Multiple providers testified about the immediate impacts of the restrictions: Children are no longer visiting their parents. Parents are not getting needed assessments required by their court-approved case plan. Working foster parents are losing resources they were promised to help them care for the highest-need children.
In her first public appearance since the budget crisis became public knowledge, Broce delivered a 30-minute-long statement to explain some of the issues causing the crisis. She pointed to the proliferation of children coming into custody with mental health needs and the “skyrocketing” costs associated with caring for them.
“The most simplistic explanation is that we have more expensive children on our caseloads, and we do not have full control over managing those costs,” she said.
“I hope it goes without saying, but I did not want to terminate contractS. I did not want to change how we authorize access to services and tie the hands of case managers. I did not want to frustrate the work of our partners.”
— Candice Broce, Georgia Division of Family and Children Services
She also pointed to problems with federal funds. She said Georgia relies on the Temporary Assistance for Needy Families program more heavily than other states, receiving about $330 million annually in a block grant. Due to delays after the record-breaking federal government shutdown, she said, the agency just regained access to the money this week. Broce said the agency also “hamstrung” for more Title IV-E federal funds that support foster care.
But as lawmakers sought more clarity, Broce struggled to convey when exactly the agency became aware of the deficit, and whether she has explicitly asked the governor’s office for emergency funds. Georgia sits on $14 billion in budget reserves. Broce assured them that Gov. Brian Kemp would come through. “He’s always helped,” she said.
Rep. Esther Panitch wasn’t satisfied with the response. “But when?” she asked in what became a heated exchange.
“How much more in the deficit do we have to be? How many more kids have to suffer?” Panitch asked.
While it remains unclear why specific services and contracts were ultimately targeted, Broce said she had “no choice” and can’t restore them without additional funds.

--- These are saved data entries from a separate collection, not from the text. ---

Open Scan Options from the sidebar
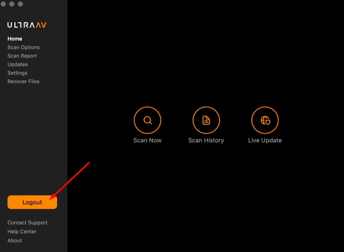The height and width of the screenshot is (252, 344). [24, 47]
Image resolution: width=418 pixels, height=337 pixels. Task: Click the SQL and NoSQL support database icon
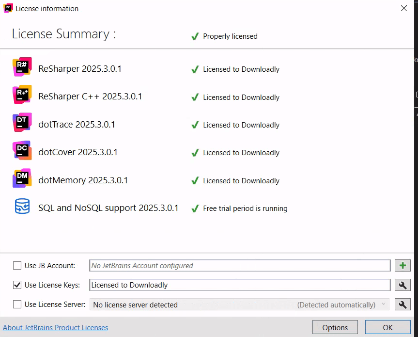[22, 207]
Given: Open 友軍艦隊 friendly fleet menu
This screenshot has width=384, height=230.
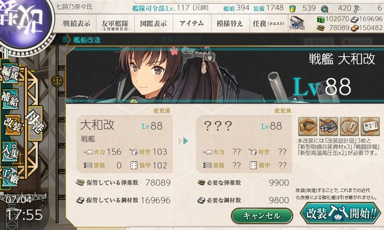Looking at the screenshot, I should pyautogui.click(x=115, y=24).
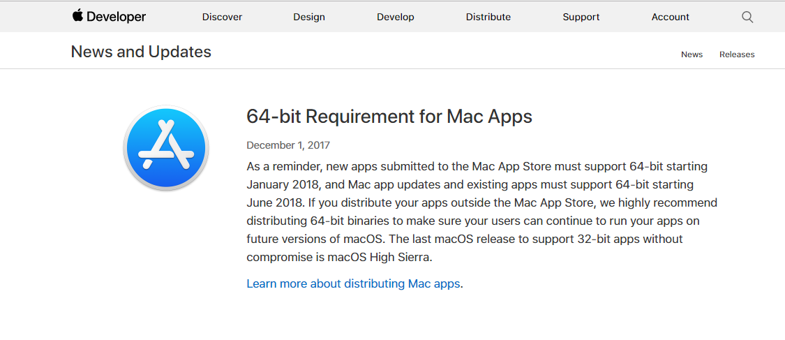The width and height of the screenshot is (785, 340).
Task: Follow Learn more about distributing Mac apps link
Action: [353, 284]
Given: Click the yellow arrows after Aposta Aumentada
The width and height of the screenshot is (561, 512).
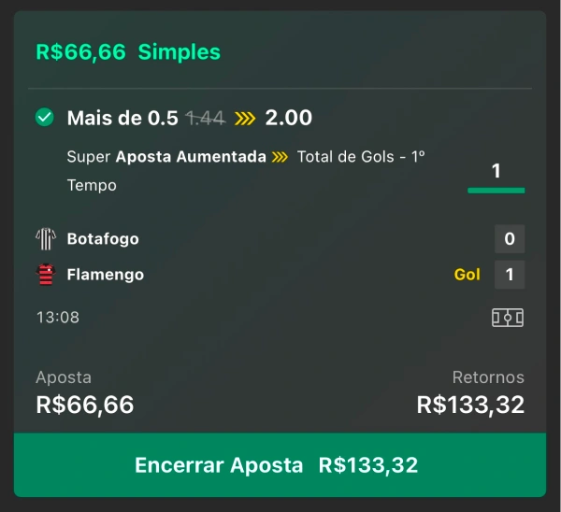Looking at the screenshot, I should [280, 157].
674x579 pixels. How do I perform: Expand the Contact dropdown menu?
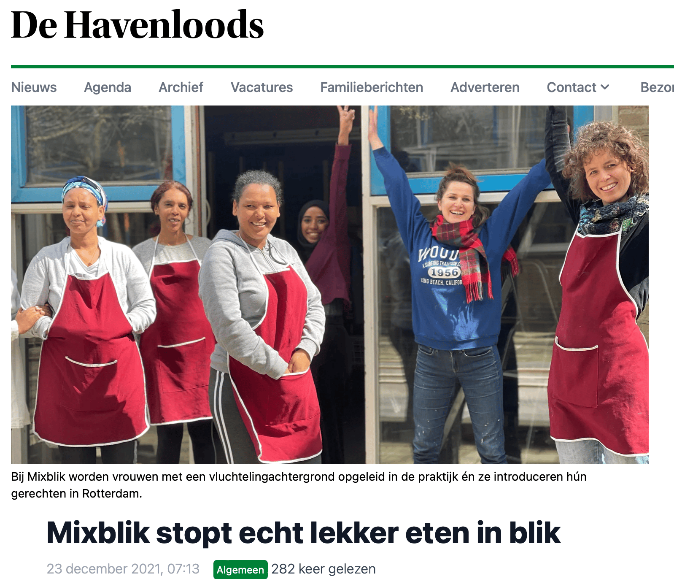point(578,87)
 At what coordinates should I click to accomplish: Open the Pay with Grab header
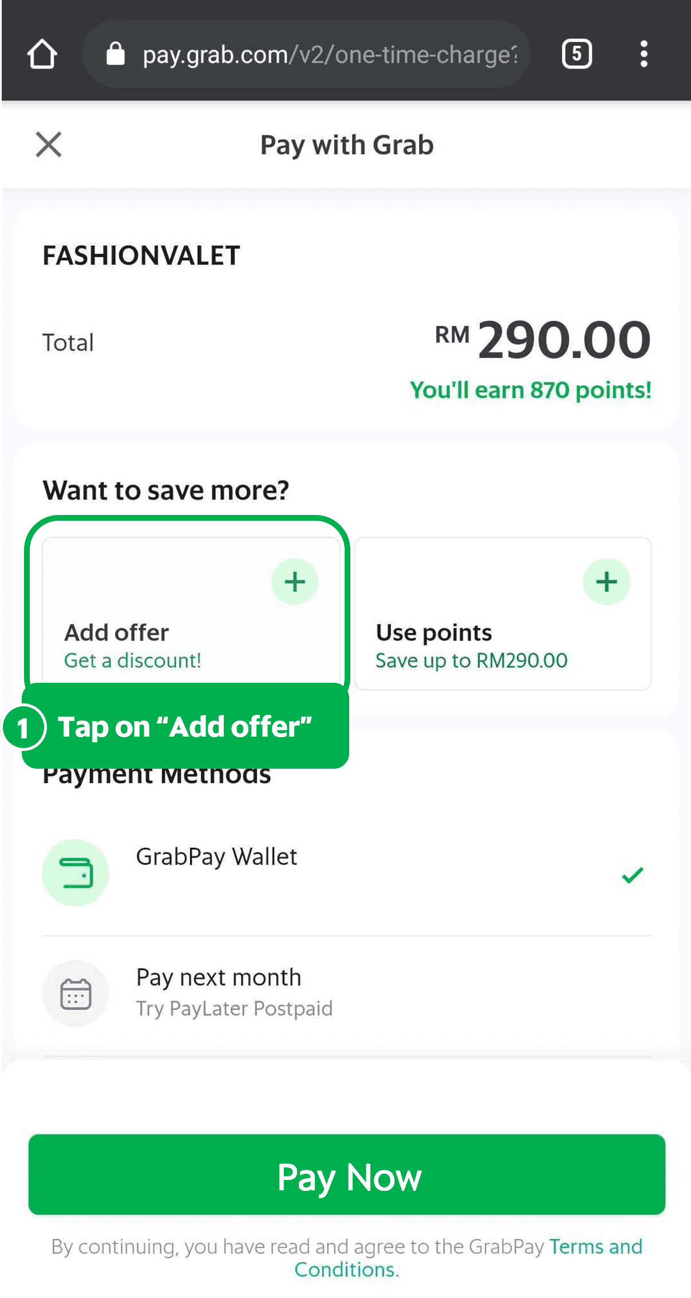point(346,144)
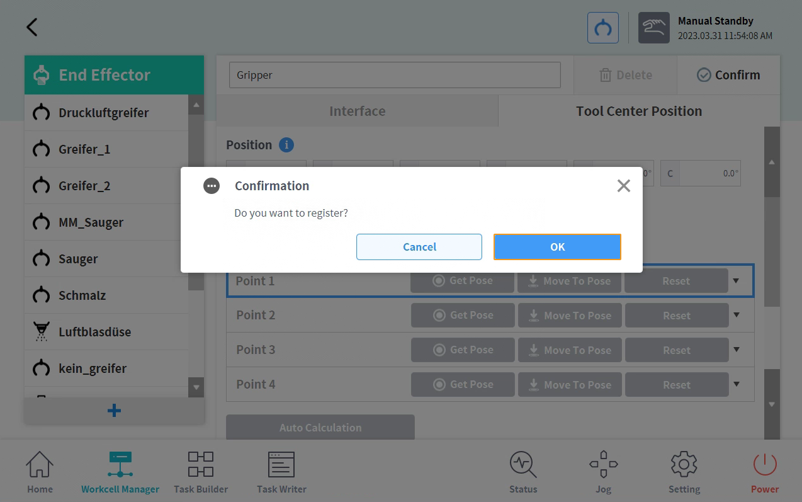Open the Task Builder

click(x=201, y=472)
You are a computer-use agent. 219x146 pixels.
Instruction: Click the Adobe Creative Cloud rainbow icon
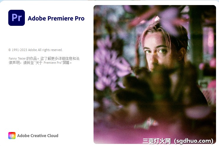point(12,136)

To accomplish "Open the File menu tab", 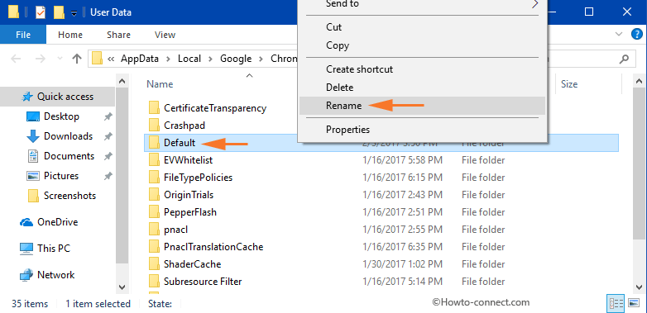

“I hope it goes without saying, but I did not want to terminate contracts,” she said. “I did not want to change how we authorize access to services and tie the hands of case managers. I did not want to frustrate the work of our partners.”
Chairperson Dempsey provided some hope for providers, particularly those with terminated contracts, saying they shouldn’t “panic” and that lawmakers are looking for immediate solutions.
“The providers in this room are facing a very critical moment in time, loaded with frustration for the work that you want to do,” Dempsey said. “That’s the reality. We are going to get there somehow, some way.”